During a discussion at a recent Association of the U.S. Army Hot Topic on installation management, the panelists agreed that there must be more than one resident expert to make sure any on-post microgrid will operate as intended and assure uninterrupted power during a blackout.

“We don't come up in the Army learning all about partnering outside of the fence line, but these partnerships are critical for what we do on our installation,” said Col. Lisa Lamb, who took charge last June as garrison commander of California’s Fort Hunter Liggett and its subinstallation, the Parks Reserve Forces Training Area.

With roughly 165,000 acres on mostly uninhabited land, and a negligible amount of urbanization outside the perimeter at Fort Hunter Liggett, “we are a little over an hour from the nearest Walmart, so if you don’t have a Walmart nearby, you know you are remote and isolated,” Lamb said.

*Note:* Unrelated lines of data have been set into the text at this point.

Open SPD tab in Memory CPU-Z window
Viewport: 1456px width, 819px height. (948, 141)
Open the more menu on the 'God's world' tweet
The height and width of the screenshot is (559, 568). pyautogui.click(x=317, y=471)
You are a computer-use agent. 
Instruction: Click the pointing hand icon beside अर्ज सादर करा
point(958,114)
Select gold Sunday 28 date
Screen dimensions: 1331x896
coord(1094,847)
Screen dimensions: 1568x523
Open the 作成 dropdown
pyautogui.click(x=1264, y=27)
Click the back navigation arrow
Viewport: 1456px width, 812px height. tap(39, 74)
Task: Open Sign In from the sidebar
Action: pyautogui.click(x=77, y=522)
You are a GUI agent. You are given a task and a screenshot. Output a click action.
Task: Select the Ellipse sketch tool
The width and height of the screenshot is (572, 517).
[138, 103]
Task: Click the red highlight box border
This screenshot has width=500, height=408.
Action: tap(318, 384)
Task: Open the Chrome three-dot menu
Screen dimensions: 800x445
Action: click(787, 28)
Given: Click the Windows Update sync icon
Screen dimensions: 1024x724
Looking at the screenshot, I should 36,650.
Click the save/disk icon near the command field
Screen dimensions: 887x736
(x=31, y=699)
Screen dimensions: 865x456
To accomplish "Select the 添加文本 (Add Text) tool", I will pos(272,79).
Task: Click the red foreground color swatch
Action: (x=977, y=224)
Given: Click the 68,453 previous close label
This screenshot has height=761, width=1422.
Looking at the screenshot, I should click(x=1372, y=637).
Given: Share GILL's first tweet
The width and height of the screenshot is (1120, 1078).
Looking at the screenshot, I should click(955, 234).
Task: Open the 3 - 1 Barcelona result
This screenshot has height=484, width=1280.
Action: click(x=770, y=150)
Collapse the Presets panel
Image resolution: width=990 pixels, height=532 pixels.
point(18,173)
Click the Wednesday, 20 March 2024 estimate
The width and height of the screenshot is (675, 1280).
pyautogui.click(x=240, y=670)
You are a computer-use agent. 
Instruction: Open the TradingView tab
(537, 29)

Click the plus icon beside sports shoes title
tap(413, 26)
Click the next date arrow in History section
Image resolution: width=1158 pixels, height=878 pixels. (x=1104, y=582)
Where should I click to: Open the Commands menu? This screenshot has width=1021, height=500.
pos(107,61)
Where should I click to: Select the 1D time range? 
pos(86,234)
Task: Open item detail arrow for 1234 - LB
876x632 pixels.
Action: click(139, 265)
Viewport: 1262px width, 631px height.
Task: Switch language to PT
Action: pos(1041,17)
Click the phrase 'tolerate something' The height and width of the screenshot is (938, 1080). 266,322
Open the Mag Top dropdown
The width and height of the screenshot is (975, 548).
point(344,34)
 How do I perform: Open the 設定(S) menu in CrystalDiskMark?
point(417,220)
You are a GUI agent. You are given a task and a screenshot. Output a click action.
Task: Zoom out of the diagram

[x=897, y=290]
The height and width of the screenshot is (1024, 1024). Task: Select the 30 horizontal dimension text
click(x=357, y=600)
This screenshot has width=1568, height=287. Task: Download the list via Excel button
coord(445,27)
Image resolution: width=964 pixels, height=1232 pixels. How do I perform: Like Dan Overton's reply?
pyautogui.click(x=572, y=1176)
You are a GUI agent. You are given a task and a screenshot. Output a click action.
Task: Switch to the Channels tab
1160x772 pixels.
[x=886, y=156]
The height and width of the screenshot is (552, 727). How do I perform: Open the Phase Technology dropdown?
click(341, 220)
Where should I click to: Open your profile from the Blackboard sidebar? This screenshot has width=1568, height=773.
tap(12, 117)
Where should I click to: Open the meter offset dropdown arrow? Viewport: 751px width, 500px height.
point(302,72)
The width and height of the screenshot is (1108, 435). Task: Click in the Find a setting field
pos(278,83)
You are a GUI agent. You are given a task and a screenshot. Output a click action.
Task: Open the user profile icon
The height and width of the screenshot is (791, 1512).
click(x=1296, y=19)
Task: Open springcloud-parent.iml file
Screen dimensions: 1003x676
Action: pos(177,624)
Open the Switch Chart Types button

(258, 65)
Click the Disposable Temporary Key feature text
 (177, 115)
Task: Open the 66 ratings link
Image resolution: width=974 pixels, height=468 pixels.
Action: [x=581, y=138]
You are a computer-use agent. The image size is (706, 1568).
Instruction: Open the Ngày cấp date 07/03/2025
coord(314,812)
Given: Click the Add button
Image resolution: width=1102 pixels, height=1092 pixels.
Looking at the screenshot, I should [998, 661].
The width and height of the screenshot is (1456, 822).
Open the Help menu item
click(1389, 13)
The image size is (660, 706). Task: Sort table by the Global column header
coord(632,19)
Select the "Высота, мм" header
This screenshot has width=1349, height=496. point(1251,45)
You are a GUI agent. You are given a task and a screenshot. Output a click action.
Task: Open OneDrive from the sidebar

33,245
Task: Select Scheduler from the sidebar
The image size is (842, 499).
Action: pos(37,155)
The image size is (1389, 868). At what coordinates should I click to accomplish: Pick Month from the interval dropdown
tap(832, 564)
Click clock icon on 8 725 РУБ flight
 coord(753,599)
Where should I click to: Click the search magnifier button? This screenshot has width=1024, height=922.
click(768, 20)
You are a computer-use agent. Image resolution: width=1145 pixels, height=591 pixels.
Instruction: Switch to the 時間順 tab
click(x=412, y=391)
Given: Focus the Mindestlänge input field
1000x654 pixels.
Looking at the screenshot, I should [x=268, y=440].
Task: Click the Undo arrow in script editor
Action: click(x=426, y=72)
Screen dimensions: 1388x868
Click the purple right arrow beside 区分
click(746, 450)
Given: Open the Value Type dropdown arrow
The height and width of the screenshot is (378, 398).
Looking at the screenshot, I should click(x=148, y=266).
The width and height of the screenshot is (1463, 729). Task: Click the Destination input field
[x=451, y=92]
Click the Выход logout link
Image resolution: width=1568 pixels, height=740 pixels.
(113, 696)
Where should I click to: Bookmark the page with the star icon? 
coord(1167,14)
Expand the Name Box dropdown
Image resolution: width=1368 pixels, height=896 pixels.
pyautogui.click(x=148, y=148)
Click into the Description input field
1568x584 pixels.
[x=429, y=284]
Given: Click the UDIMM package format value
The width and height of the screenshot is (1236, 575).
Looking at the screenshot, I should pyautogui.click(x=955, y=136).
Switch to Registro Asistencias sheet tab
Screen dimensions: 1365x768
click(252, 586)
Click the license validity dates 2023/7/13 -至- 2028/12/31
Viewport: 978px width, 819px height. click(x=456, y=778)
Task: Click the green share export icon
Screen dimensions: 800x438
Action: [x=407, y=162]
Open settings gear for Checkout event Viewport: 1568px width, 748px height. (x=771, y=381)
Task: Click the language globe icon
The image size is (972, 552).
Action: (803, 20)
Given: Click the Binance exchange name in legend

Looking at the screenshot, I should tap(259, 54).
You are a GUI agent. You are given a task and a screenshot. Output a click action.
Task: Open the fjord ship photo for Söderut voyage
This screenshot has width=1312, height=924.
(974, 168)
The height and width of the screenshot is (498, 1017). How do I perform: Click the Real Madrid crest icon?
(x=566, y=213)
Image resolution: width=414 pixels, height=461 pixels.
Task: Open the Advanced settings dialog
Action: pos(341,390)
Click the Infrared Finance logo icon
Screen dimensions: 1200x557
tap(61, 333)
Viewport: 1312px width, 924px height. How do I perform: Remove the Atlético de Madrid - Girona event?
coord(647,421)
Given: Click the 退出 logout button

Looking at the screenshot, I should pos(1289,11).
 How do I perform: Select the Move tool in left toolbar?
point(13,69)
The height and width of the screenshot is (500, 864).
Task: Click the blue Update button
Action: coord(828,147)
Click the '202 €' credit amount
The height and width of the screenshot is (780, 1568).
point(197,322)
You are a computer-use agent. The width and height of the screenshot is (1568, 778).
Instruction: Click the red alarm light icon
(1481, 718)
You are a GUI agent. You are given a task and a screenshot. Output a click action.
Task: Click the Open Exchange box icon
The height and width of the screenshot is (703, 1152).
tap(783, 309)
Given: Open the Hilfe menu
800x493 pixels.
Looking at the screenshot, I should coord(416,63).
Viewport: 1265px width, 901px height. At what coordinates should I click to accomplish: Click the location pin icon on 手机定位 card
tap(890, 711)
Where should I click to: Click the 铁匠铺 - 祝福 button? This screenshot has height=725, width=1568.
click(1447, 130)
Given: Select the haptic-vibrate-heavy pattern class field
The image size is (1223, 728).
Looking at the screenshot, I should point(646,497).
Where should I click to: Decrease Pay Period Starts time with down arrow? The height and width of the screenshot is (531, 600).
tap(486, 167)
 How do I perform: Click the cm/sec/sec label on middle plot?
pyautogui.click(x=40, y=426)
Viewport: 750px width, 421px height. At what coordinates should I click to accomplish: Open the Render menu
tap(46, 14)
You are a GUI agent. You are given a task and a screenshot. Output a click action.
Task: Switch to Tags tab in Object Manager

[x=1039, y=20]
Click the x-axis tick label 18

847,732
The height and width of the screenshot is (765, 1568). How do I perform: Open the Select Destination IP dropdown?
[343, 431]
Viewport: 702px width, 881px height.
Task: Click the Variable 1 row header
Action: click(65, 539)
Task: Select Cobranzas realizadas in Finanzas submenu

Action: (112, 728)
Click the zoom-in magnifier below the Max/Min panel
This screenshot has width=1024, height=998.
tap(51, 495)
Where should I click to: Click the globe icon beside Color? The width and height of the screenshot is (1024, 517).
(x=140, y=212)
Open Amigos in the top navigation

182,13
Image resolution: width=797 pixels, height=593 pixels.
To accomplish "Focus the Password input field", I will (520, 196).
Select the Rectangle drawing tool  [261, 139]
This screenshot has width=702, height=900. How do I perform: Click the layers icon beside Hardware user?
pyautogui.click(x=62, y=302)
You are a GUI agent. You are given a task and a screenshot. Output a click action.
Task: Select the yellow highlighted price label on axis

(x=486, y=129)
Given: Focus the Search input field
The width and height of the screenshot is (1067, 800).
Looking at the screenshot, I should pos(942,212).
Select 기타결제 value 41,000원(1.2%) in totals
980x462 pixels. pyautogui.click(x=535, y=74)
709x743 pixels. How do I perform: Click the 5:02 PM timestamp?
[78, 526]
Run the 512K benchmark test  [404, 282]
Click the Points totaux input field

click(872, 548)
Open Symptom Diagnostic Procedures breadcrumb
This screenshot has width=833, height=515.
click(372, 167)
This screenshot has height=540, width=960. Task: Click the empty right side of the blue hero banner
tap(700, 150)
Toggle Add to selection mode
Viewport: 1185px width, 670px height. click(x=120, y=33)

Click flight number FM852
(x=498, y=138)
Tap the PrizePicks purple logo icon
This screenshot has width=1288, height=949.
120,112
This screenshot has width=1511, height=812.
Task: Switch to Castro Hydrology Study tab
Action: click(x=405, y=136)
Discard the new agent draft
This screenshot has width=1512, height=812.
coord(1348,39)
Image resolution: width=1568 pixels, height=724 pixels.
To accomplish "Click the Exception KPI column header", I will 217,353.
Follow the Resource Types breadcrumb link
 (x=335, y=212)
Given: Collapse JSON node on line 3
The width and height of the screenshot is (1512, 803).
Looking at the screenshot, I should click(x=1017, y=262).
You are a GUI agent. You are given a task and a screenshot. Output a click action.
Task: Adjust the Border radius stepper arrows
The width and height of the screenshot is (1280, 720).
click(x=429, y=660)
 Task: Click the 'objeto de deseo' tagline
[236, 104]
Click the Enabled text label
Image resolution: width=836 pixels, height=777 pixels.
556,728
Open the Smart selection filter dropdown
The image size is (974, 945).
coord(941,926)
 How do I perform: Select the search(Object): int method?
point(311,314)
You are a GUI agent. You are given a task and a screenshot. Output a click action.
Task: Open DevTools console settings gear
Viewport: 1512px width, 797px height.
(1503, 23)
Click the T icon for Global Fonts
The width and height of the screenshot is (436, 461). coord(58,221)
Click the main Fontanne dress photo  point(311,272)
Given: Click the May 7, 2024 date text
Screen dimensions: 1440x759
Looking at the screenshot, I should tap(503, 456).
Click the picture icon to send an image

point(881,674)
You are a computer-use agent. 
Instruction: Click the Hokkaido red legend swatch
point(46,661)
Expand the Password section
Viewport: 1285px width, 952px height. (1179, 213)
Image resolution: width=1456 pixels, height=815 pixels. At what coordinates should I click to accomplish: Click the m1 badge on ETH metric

For the two garrisons she commands, she said, there is one energy manager, a contractor, who manages the installation’s power supply, making it critical that she maintain relationships outside the gates through continuous collaboration and outreach. 

“We have a very robust community relations, executive board and community relations working group, and we pull in all of the community leaders, elected officials, our local fire departments and all of the local police departments,” Lamb said. “Collaborating with our community, I think, builds that human capital.”

Panelist Alex Pina, director of Converge Strategies, works with DoD to strengthen energy resilience across all services. He said it doesn’t take an electrical engineer to ask the what-if questions. “It takes a curious mind, someone to ask,” whether assumptions about the power supply are correct, he said.

As he has traveled across the DoD, he said, he has observed a lack of information sharing. He suggested partnering with the Military Energy Resilience Catalyst.

“The goal behind [that organization] is really to bring together installation energy managers and energy practitioners across different installations and have them form cohorts so that they can talk to each other, learn from each other, see what the lessons learned are, and then take them back to their own installations and implement those things,” Pina said.

Mick Wasco, energy program manager at Marine Corps Air Station Miramar, said it took 10 years to build the microgrid at the Southern California installation, adding, “It’s all about partnerships.”

“Early on, I knew that no solution would come from within the fence line. The entire time [we were building the grid], it was going out in town, finding the solution at energy exchanges, meeting people, working together, and that’s how we were able to do it,” he said.

Wasco suggested leveraging the expertise at the federal National Renewable Energy Laboratory, explaining that “we used them to develop our requirements for the microgrid and for third-party commission. It would not have worked without that partnership.”

Pina and Wasco also highlighted the importance of doing “black start” exercises, in which power is cut and then restored without using an external power source.

The purpose is not to “just go to a base and see what we can break and slap someone on the wrist,” Pina said. “It’s really to give everyone an opportunity to practice something before they have to do it for real.”